Origin of Article: New York Observer
Editorial Comment: "The New York Observer has ever been one of the most earnest and thorough champions of what passes here for Conservatism. It has been pro-Southern if not absolutely pro-slavery. Yet it speaks out in its act as follows:"
Johnson Against Johnson
(Column 7)
Summary: With excerpts from two of Johnson's earlier speeches to validate its claim, the article highlights his reversal on reconstruction and land policies since coming to office.

-Page 02-

More Vetoes
(Column 1)
Summary: Having "perfected his compact with traitors and copperheads," assert the editors, Johnson will surely veto two more bills passed by Congress. The first bill would admit Colorado into the Union as a state, a move the President opposes because the new state would most likely come under the rule of Republicans, thus granting the party an even larger majority in Congress. The second bill is the Habeas Corpus Act, which was passed by Congress in an effort to protect loyal men in the South who have been persecuted by local authorities for their actions during the late war, including any "real or imaginary destruction of property or injury to individuals."
Full Text of Article:

It is no longer a matter of doubt that the President will veto two more bills lately passed by Congress, for the reason that they do not serve the interest of traitors and their sympathizers. The last Congress passed an enabling act for the admission of Colorado as a State, and the people of that territory proceeded to frame a constitution, ratify it by a vote of the people, elect Governor and other State officers, and U. S. Senators and a Representative. By some irregularity in the primary proceedings of the people, President Johnson felt unwilling to admit Colorado by proclamation as Congress had directed, and he referred the matter to Congress by a special message asking a curative act so as to enable the State to be admitted. He had not then perfected his compact with traitors and copperheads, and he manifestly desired Colorado to become a State at an early day. But since then he has assumed to control all the departments of the government and to the success of his mad schemes of usurpation all else must defer. He cannot corrupt and subordinate the popular branch of Congress, for it derives its power directly from the people; but he must control or subordinate the Senate so as to defeat the loyal hopes of the nation, and Colorado confronts him in his despotism. She has been guilty of electing a Union Governor, a Union legislature, two Union U. S. Senators who can neither be intimidated or corrupted, and for this crime Andrew Johnson has resolved that Colorado shall not be admitted. If not already vetoed, it will be done within a very few days. Thus the measure he recommended to Congress by special message but a few months ago, he will now defeat by the exercise of the veto power, and solely because the Senators are loyal men and not traitors.

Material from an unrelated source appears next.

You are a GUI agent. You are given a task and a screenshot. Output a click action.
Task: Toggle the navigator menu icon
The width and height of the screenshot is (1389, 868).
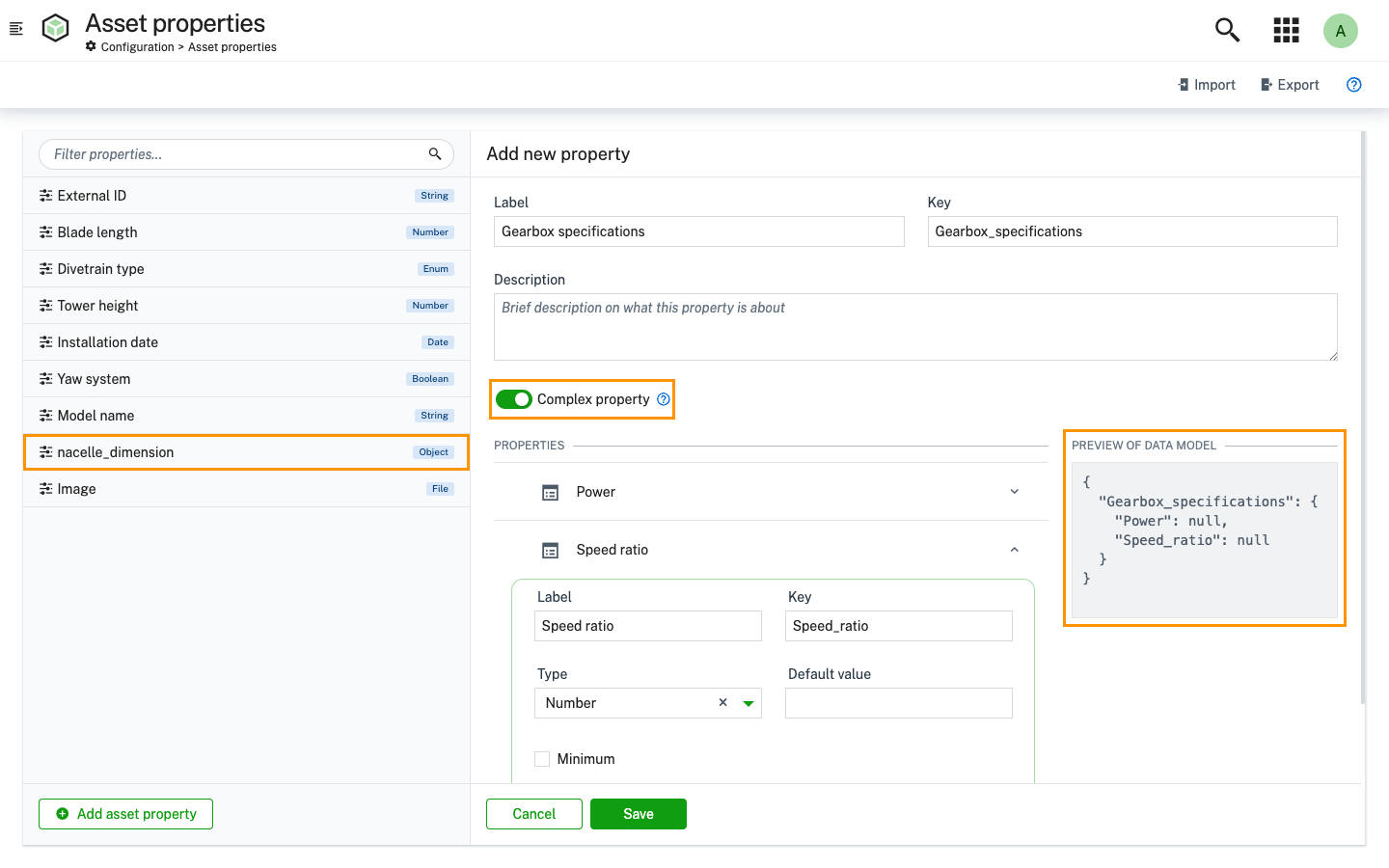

It is a fact that will stand out with sad prominence in the history of this government, that an Executive, chosen by loyal votes because of his most earnest hostility to treason and traitors, has interposed the most despotic power to destroy the just power of the loyal sentiment of the nation, while he is exhausting his official patronage to the uttermost to bring into our legislative halls the faithless men who made wanton war, and now come to resume their fatal power crimsoned with the blood of our brethren. While Andrew Johnson forbids the admission of Colorado, because it is a loyal State, he insists upon the immediate admission of eleven disloyal States, and would crown the bloody hands of treason with the highest honors, and charge it with the destiny of the Republic just saved from dismemberment by the most appaling sacrifices. If there is a deeper depths of perfidy, a blacker shade of treason than that displayed by the Executive in his deliberate and persistent efforts to surrender to rebel statesmen, the government to which they have just surrendered the sword only when they were powerless for further butchery, it has never been fathomed by one whose name stains the history of the American people. It matters not by what pretexts the President shall attempt to screen his faithless purpose. It will be well understood. Every patriot will bow his head with consuming sorrow at the consciousness that the fruits of wicked war are wasted by a wicked ruler, while every traitor will shout his triumph over the blow aimed at the vitals of the Republic he so cordially hates because it has vindicated its title to Freedom.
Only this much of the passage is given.